> **Problem requirements**:
Copy out every line of the items below as they appear, leaving out the pictures.

**** Source material

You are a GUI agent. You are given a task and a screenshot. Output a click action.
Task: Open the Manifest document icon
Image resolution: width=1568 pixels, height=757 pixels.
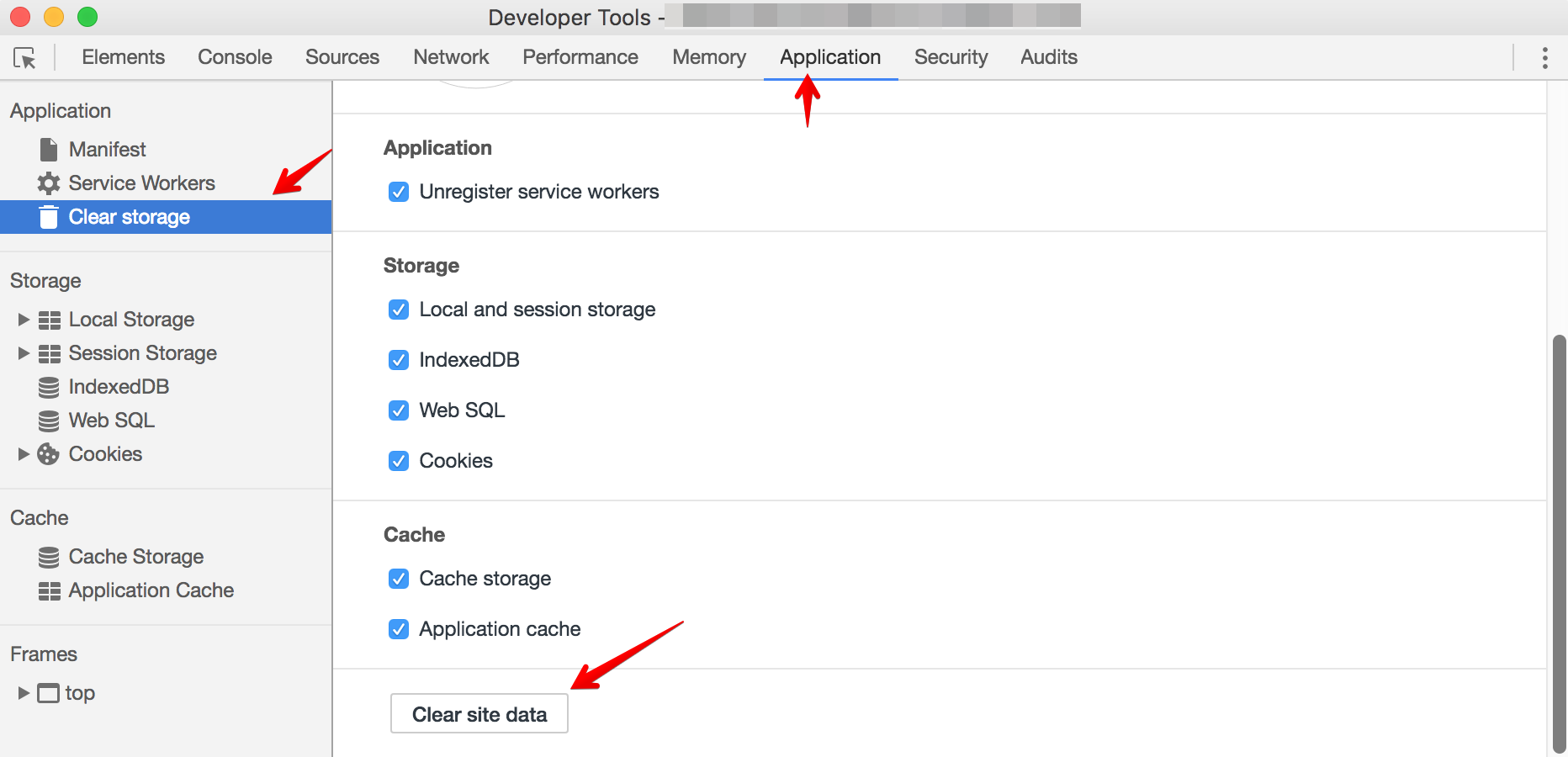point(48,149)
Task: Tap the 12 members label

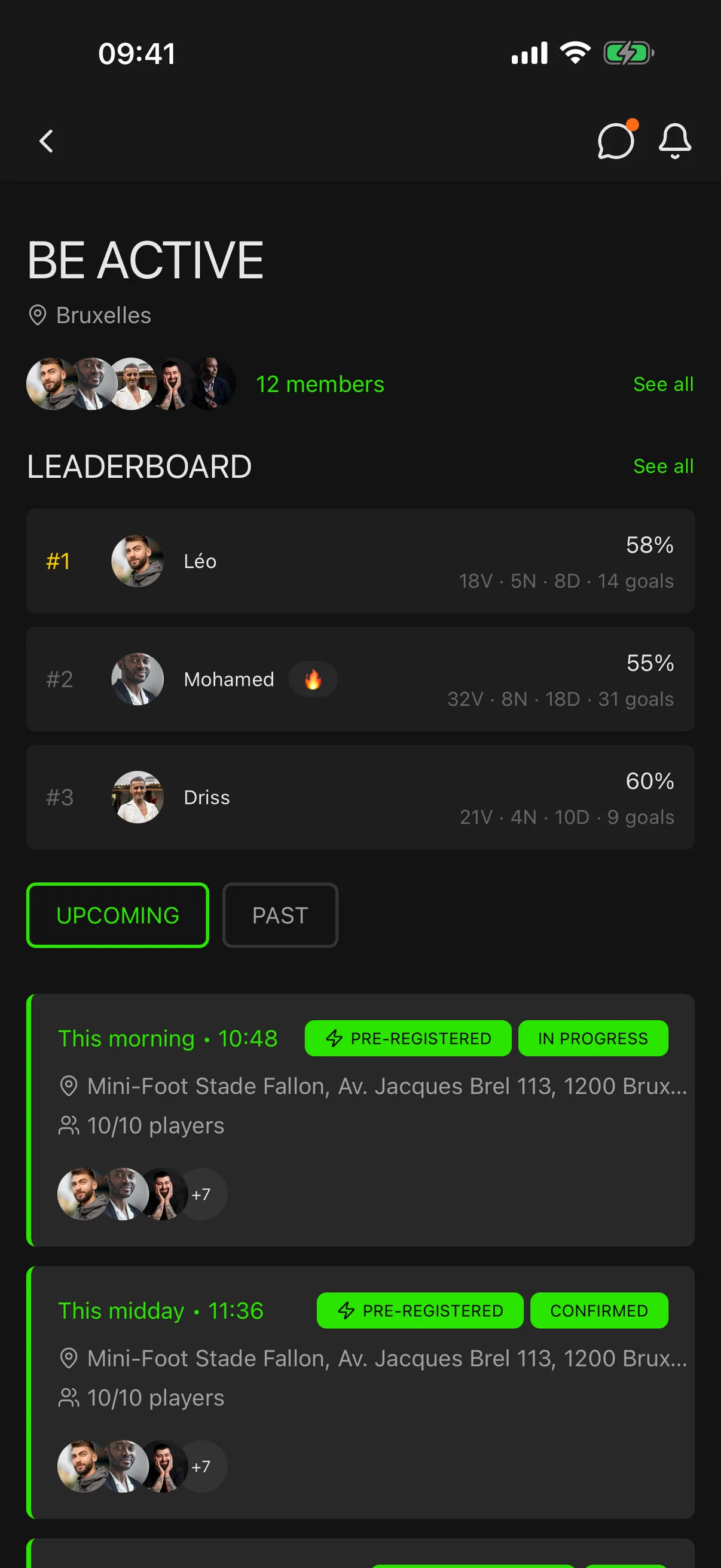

********

> **Expected answer**:
You are a GUI agent. You are given a task and a screenshot. Output a click action.
Task: Open the Manifest document icon
Image resolution: width=1568 pixels, height=757 pixels.
point(48,149)
Task: Tap the 12 members label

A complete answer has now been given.